As an example, when Lehman Brothers went under in 2008, faith in large institutions fell. It caused the price of gold to rise by 15 percent over a short period of time.
In 2011, when the European Union was caught up in a debt crisis, and the obligations of Greece, Ireland, and Italy were categorized as junk bonds, people began to store their wealth in gold and silver. Increased demand caused gold to double in price, and caused silver to quadruple in value.
Investors no longer see a financial collapse in their futures. For this reason, there is less demand for precious metals, and their prices have dropped.
Gold sells affordably at about $1,300, and silver sells at $15. At these competitive prices, these metals, silver, especially, are a good idea to buy now.
Why is it a good idea to invest in silver now?
Most people don’t worry about inflation in today’s economy. Unemployment is at under 5 percent, and inflation is under control.
It would seem unnecessary to many to put money into precious metals now as an insurance policy against economic upheaval. It’s important to remember, however, that recessions and economic slowdowns can be hard to predict with any accuracy.
The trigger for the next monetary crisis may be default by a large corporation that has excessive debt, or it may be an increase in inflation when no one expects it.

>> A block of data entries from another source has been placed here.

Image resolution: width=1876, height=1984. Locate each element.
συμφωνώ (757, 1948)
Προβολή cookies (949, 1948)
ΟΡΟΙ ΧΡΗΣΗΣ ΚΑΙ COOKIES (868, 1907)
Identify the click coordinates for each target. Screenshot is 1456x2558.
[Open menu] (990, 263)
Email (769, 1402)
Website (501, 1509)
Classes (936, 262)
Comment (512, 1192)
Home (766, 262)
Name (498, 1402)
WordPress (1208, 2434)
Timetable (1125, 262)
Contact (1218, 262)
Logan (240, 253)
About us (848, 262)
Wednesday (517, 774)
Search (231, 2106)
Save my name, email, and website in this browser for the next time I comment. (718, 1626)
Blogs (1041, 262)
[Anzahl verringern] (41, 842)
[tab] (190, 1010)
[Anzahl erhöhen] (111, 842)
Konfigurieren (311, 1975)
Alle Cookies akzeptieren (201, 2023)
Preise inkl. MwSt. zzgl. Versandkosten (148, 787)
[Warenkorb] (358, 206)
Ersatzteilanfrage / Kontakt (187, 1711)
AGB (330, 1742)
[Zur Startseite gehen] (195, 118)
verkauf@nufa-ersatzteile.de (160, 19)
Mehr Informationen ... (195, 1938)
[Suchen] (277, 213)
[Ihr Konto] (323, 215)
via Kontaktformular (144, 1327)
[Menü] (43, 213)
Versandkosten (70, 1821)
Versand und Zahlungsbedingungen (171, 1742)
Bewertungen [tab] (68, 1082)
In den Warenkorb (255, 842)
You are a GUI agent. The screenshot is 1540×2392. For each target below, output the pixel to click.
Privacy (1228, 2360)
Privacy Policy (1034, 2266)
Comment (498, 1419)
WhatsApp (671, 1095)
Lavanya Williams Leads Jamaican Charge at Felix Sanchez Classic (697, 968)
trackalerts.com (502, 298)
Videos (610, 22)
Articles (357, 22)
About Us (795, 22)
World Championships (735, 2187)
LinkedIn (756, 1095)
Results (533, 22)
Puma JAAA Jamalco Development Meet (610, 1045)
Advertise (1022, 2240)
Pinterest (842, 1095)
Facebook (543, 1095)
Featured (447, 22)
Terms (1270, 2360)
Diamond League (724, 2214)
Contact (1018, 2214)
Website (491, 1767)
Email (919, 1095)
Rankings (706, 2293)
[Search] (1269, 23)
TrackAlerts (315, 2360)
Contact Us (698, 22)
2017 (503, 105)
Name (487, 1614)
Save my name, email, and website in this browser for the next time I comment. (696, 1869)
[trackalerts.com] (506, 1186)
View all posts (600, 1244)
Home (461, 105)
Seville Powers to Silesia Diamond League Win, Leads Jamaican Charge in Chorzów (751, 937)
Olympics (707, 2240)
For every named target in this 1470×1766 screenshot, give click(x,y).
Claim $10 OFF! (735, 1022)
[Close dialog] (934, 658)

Economists have so far not been able to predict when financial crises strike. In these circumstances, it makes sense to think of precious metals as an insurance policy — you don’t need them at the moment because the country is in good financial health, but you don’t know when disaster will strike.
You can buy silver when prices are low, as a form of protection against potential disaster. It may not be the best investment for now, but it could turn out to be excellent protection one day.
When you have security in mind, silver is often a better idea than gold. It is cheaper to buy, and when economic or financial instability strikes, it tends to rise more quickly in value than gold.
Silver being less valuable than the yellow metal, it is more easily divisible into small coins, as well. It can turn out to be an excellent store of value in case inflation or political instability leads to loss of confidence in paper currency.
The price of silver, now, has declined more steeply than the price of gold. You’re likely to get better value for your money investing in silver, than investing in gold. Portfolio insurance with silver investing is far more affordable than insurance with gold.
Be careful when buying silver
In the 70s many investors allocated large parts of their financial portfolio to silver. One notable billionaire investor named Nelson Bunker Hunt, however, became obsessed with cornering the market in silver and bought up most of the world’s output. The government caught up with him and charged him with trying to manipulate the market. Before long, he was forced to file for bankruptcy.
Silver can be a great form of portfolio insurance. But it’s important to see it as only a way to hedge your bets. Silver shouldn’t be your exclusive investment plan. When you treat it as only a way to buy some stability and security in the event of a financial crisis, it can be very useful, indeed.